On the weekend of June 23-25, B’nai Brith Camp – popularly known as BB Camp – is launching Camp Gesher, a family weekend program specifically for Russian-speaking immigrants from Israel.

“So far, the response has been very positive,” reports Brenda Tessler-Donen, who’s been the camp’s executive director for the past 26 years. “We are expecting as many as 60 people.”

It is estimated that over the past 10 years, more than 4,000 Israelis have immigrated to Winnipeg and the surrounding area. Tessler-Donen notes that there are Israelis living in several communities in southern and western Manitoba. Most are originally from the former Soviet Union.

“Normally, for our annual open house, we attract 40 to 60 people, mostly new Canadians,” Tessler-Donen says. “Last year, we had over 200 for the open house, roughly 80 per cent of whom were new Canadians.”


She notes that it was word of mouth that drew so many to the open house last year. “We found that most of them had never heard of B’nai Brith Camp, or Camp Massad (the Winnipeg Jewish community’s other overnight summer camp) before,” Tessler-Donen says. “There was an obvious desire on their part to connect with the Jewish community.”

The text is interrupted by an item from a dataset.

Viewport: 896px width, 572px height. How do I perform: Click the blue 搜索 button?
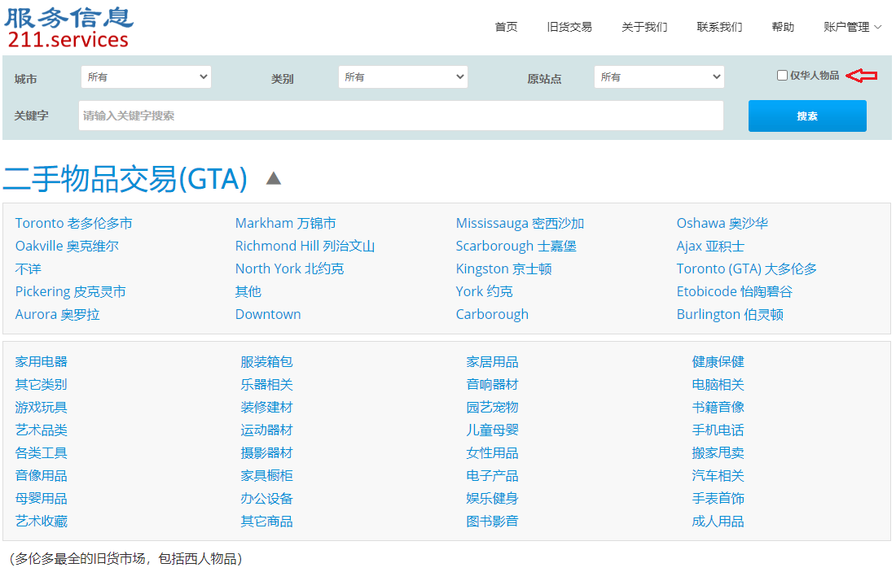tap(806, 116)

Tessler-Donen says that she and her staff did a lot of networking over the fall and winter with other Jewish summer camps in North America, to learn how they were accommodating new immigrants.

“We felt that the newcomers would feel more comfortable coming to a weekend family camping experience, if they were among their own,” she points out.

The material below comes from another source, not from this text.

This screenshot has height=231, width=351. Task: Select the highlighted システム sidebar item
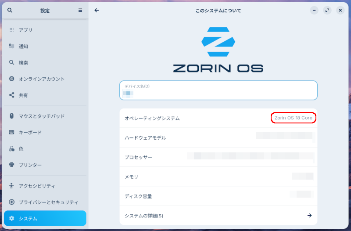[x=45, y=218]
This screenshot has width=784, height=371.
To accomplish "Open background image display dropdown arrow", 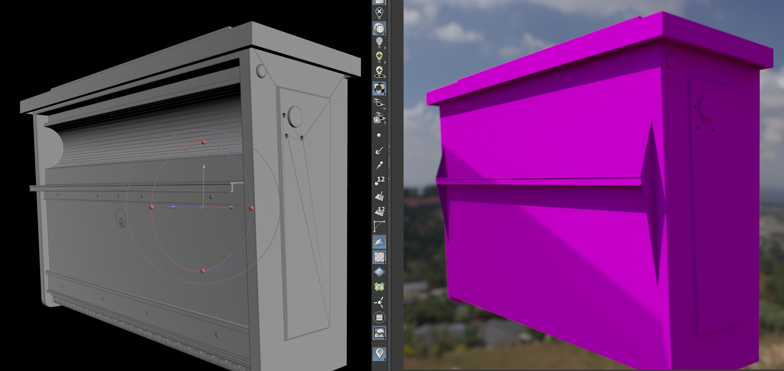I will click(x=385, y=338).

BB Camp staff promoted the camp through flyers in Russian and English, and through Facebook.

The weekend’s activities will be led by Russian- and Hebrew-speaking staff and include a Shabbat program, as well as the traditional canoeing, swimming and sporting events.

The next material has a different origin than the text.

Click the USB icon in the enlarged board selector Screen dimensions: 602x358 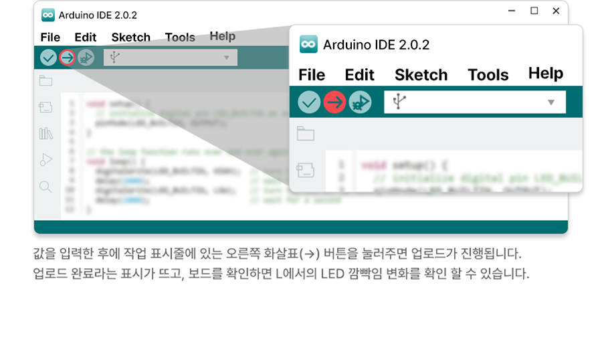[399, 102]
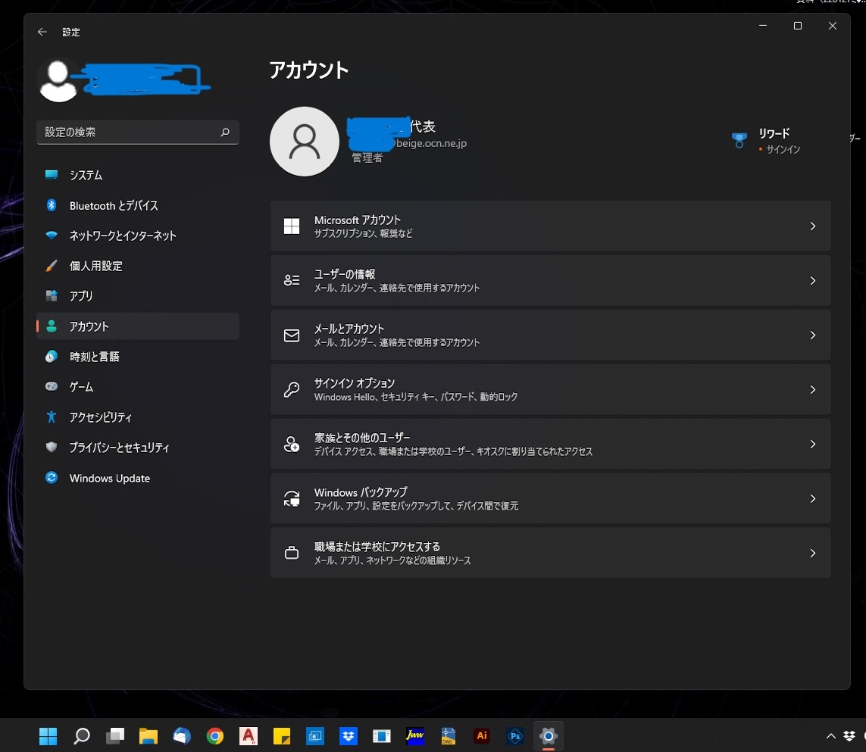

Tessler-Donen reports that the enrollment at BB Camp for this summer stands at 350, up to three dozen of whom are Russian-Israeli immigrant children.

In other BB Camp news, Tessler-Donen reports that the camp has received pledges to date of $3.6 million, toward an $8-million fundraising campaign, the largest such endeavour in the popular camp’s 62-year history, which was launched last fall.

The camp is located on the Lake of the Woods, near Kenora, Ont. BB Camp occupies – and owns – 30 acres on the island it’s situated on, with the other 170 acres belonging to the province of Ontario and designated as parkland.

Tessler-Donen reports that about $4.5 million of the funds raised will go toward upgrading existing infrastructure and erecting new buildings. Another $730,000 is intended to retire the camp’s mortgage. The remainder of the funds will be deposited into BB Camp’s trust fund, which currently stands at about $300,000.

“We are reaching out to camp alumni across Canada and the United States,” she says. “We have received from donors who were campers 30 and 40 years ago.”

The proposed changes include a new, two-storey lodge for day camp families (a BB program for children from Kenora and local cottagers), an extension of the dining hall and more cabins and communal bathrooms.

“We have already begun renovating some of our existing buildings and building the new structures,” Tessler-Donen says.